* WRITTEN REQUEST *
According to the command-line parameter notes, what overlap value is recommended?

Parameter Description:

Parameter	Description
`--chunk-size`	Number of audio samples to process at once. Larger values require more VRAM but may improve processing efficiency. Default is typically 352800 (~8 seconds @44100Hz).
`--overlap`	Number of overlaps between chunks. Increasing this value can improve output quality as it helps reduce artifacts when reassembling chunks, but will increase inference time. Recommended value is 2-4.

Examples:

# Basic usage (using model defaults)
./mel_band_roformer-cli model.gguf song.wav vocals.wav

# Custom chunking parameters
./mel_band_roformer-cli model.gguf song.wav vocals.wav --chunk-size 352800 --overlap 2

# High quality mode (increase overlap to reduce artifacts)
./mel_band_roformer-cli model.gguf song.wav vocals.wav --overlap 4

Note: Input audio must be 44100 Hz. Stereo or mono is supported (auto-expanded).

* DATA EXCERPT *

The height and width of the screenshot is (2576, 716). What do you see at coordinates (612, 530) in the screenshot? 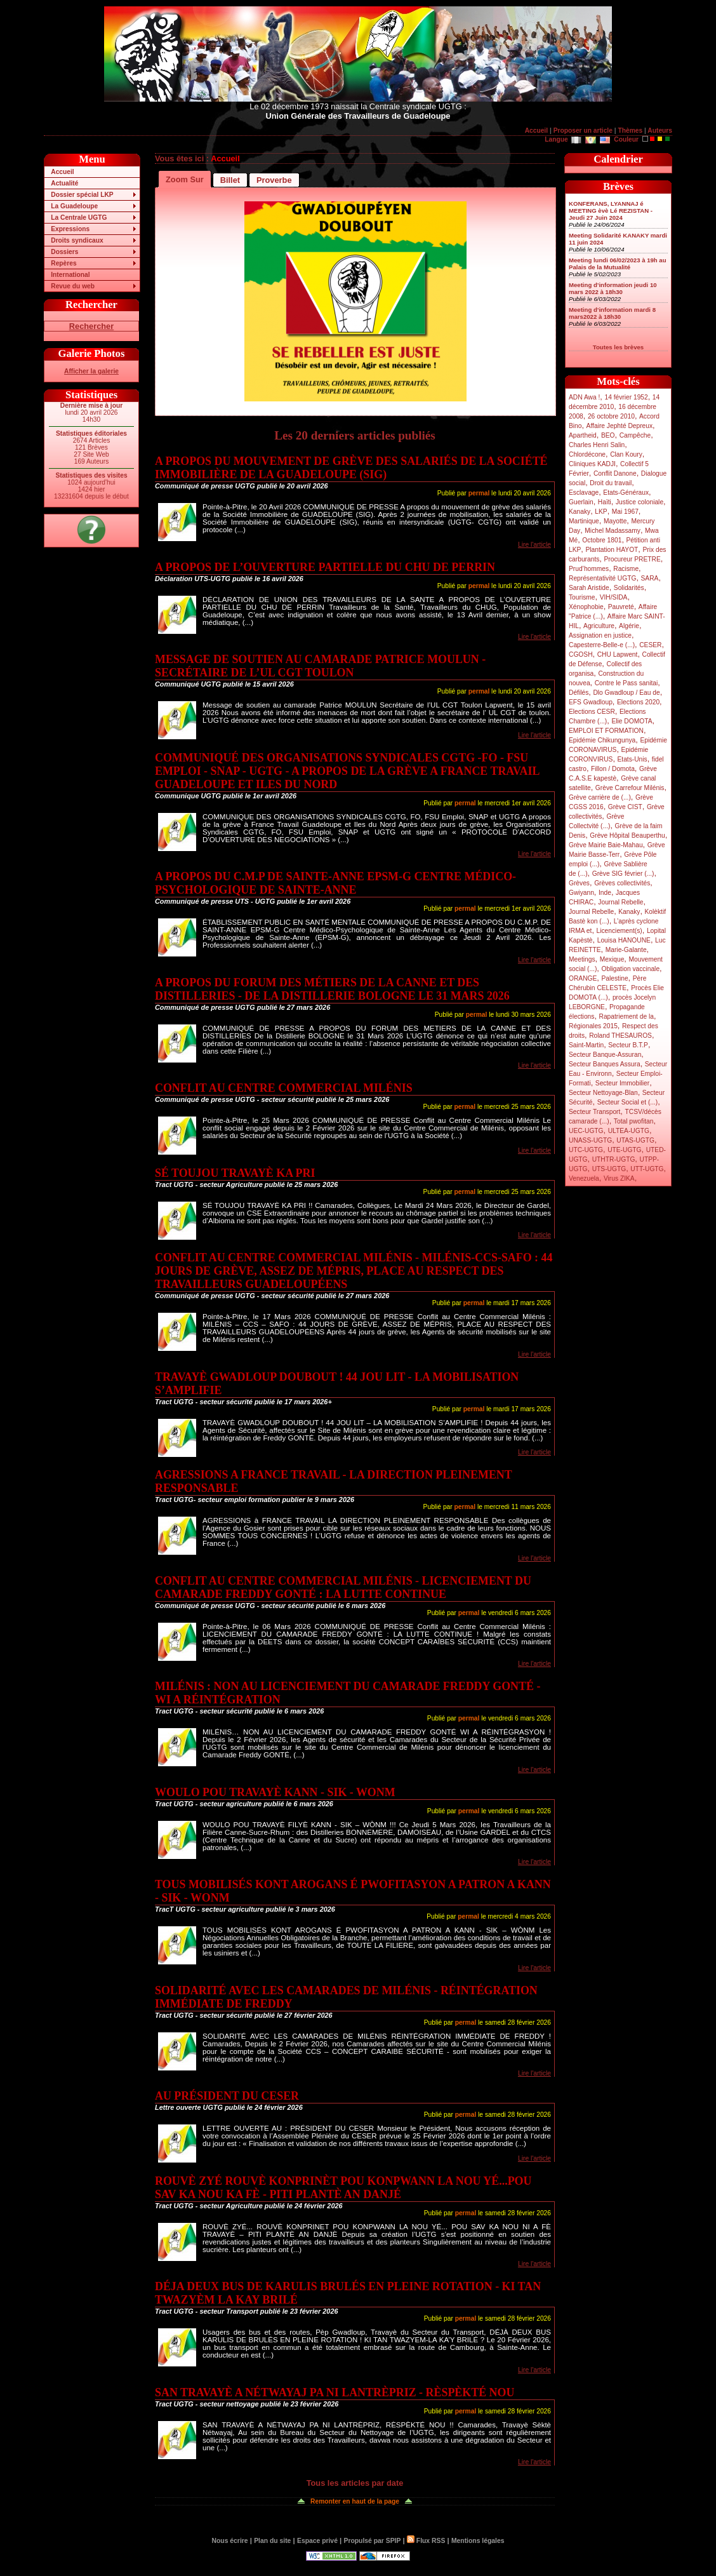
I see `Michel Madassamy` at bounding box center [612, 530].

* EXERCISE OUTPUT *
A value of 2 to 4.